24 Another possible area of dispute is the allocation of overhead expenses. The first and third defendants (VMF Holdings (NSW) Pty Ltd and Quest Contracting Pty Ltd), were engaged not only in joint venture projects but also in other projects. Some of the expenses allowed in relation to the joint venture project related to overheads applicable to the entirety of their businesses. The referee added back what he considered to be the appropriate percentage of such overhead expenses incurred up to 9 April 2002 which were not incurred in connection with the joint venture. It is not clear that the same percentage would necessarily apply if accounts were taken as at the completion of the projects which were subject to the joint venture.

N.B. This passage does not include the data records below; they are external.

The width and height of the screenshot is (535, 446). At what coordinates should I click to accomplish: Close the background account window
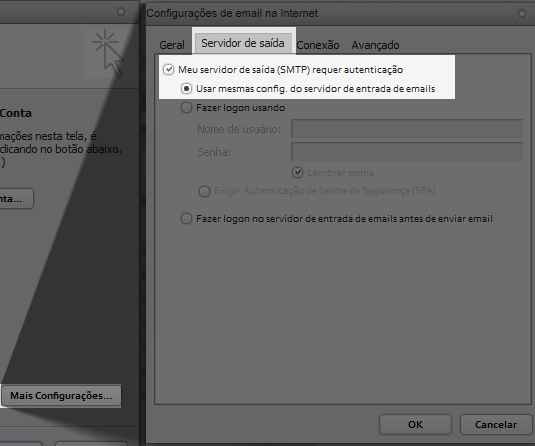(121, 12)
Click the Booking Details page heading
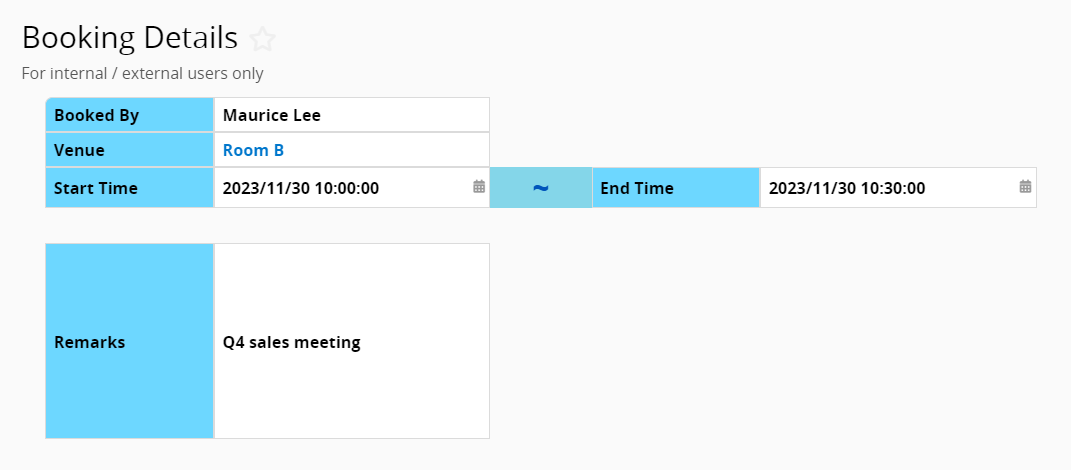 point(130,38)
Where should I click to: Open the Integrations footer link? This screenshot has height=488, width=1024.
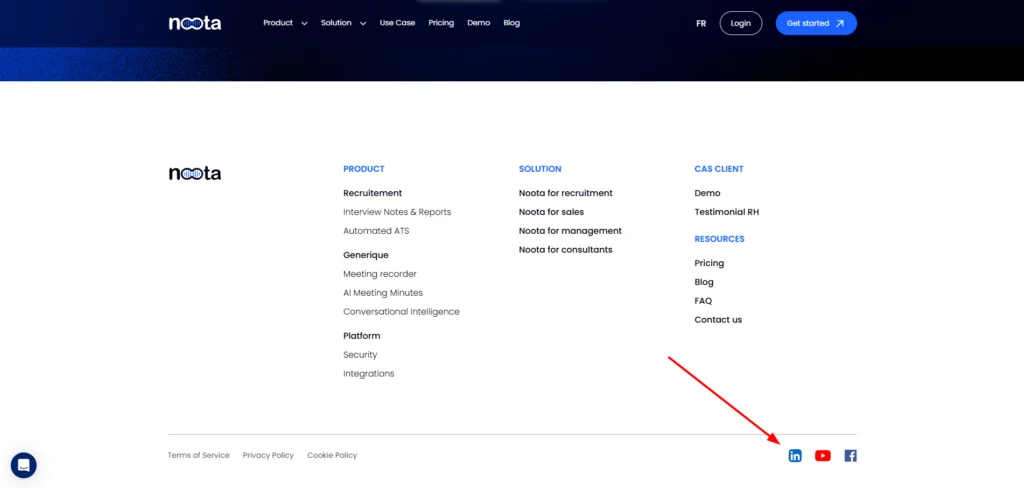[x=369, y=374]
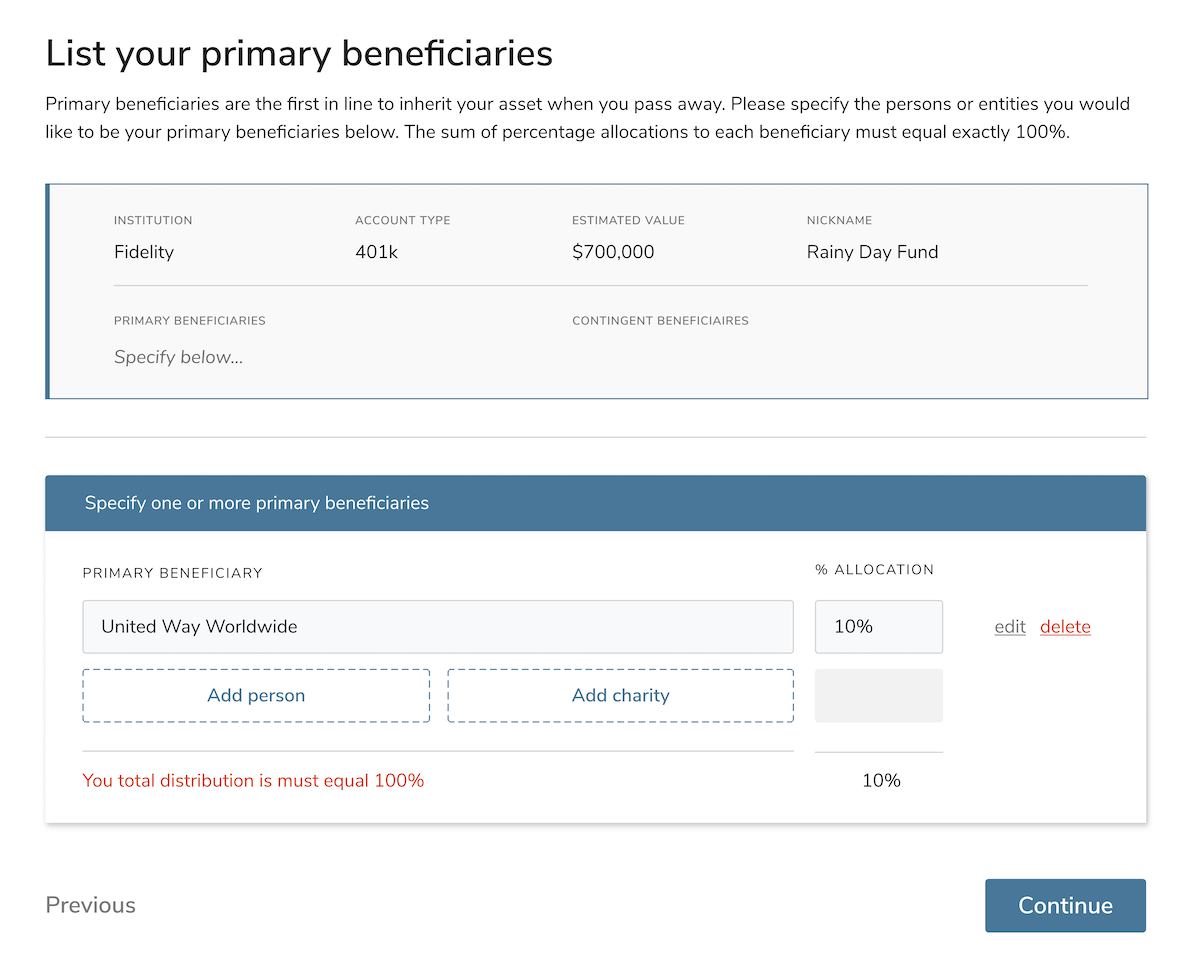Click the "Specify below..." placeholder text

coord(179,357)
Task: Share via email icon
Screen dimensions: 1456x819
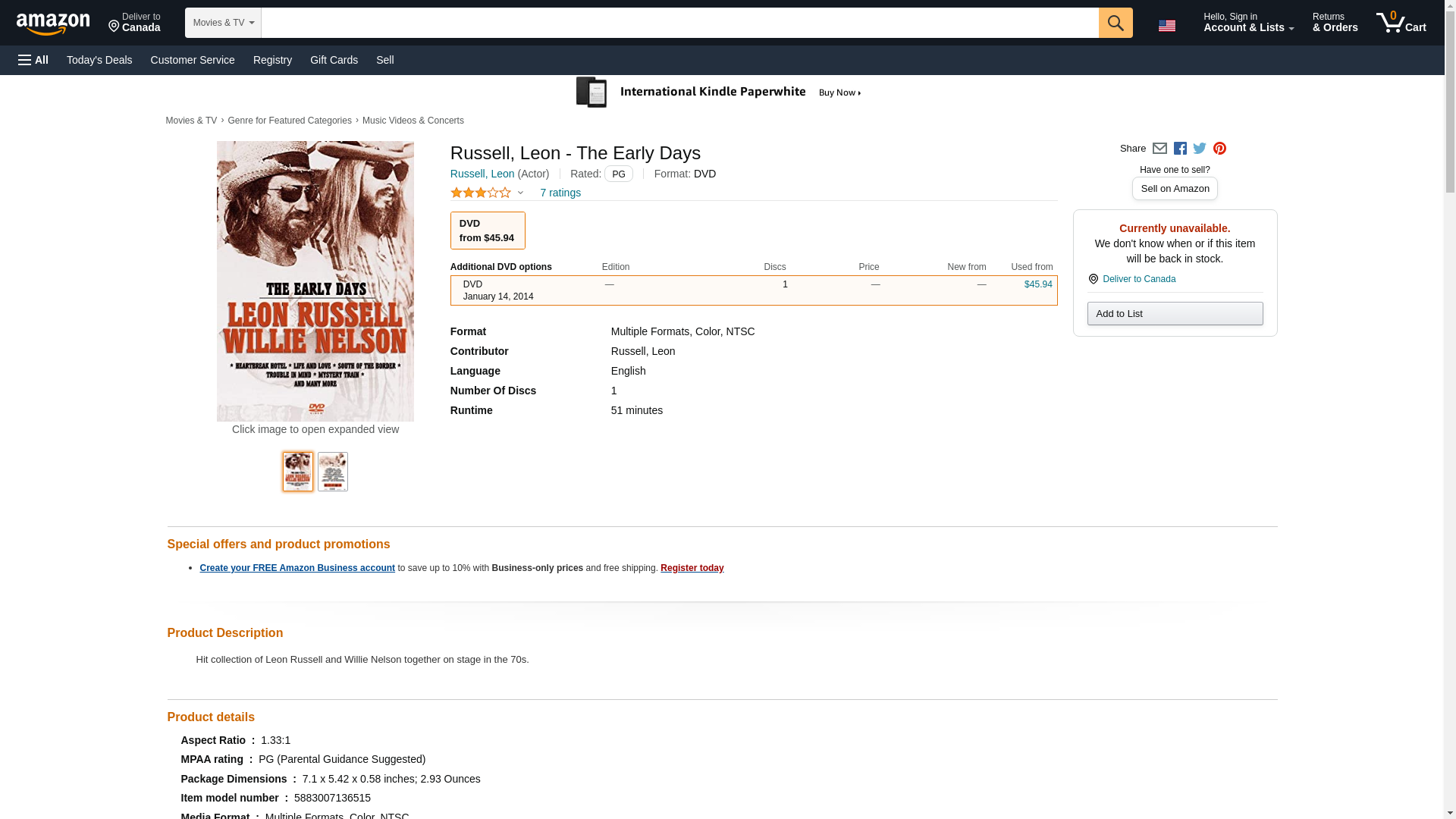Action: coord(1159,149)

25 For these reasons, I do not consider that I should accept the referee's report in part and make a finding on the basis of the part adopted that a profit was earned by the joint venture up to the completion of the projects, as submitted by the plaintiff. Instead, I will refer to the referee the question what was the loss or profit of the joint venture on the assumption that the income and expenses of the joint venture projects contracted for as at 9 April 2002 up to their completion are to be taken into account in determining joint venture profit or loss.
26 The plaintiff's notice of motion of 23 June 2008 should be dismissed and the defendants' notice of motion of 18 June should be otherwise dismissed. The costs of the defendants' notice of motion filed on 18 June 2008 and the plaintiff's notice of motion filed on 23 June 2008 should be the defendants' costs in the proceedings. I will hear the parties on appropriate directions for the conduct of that reference.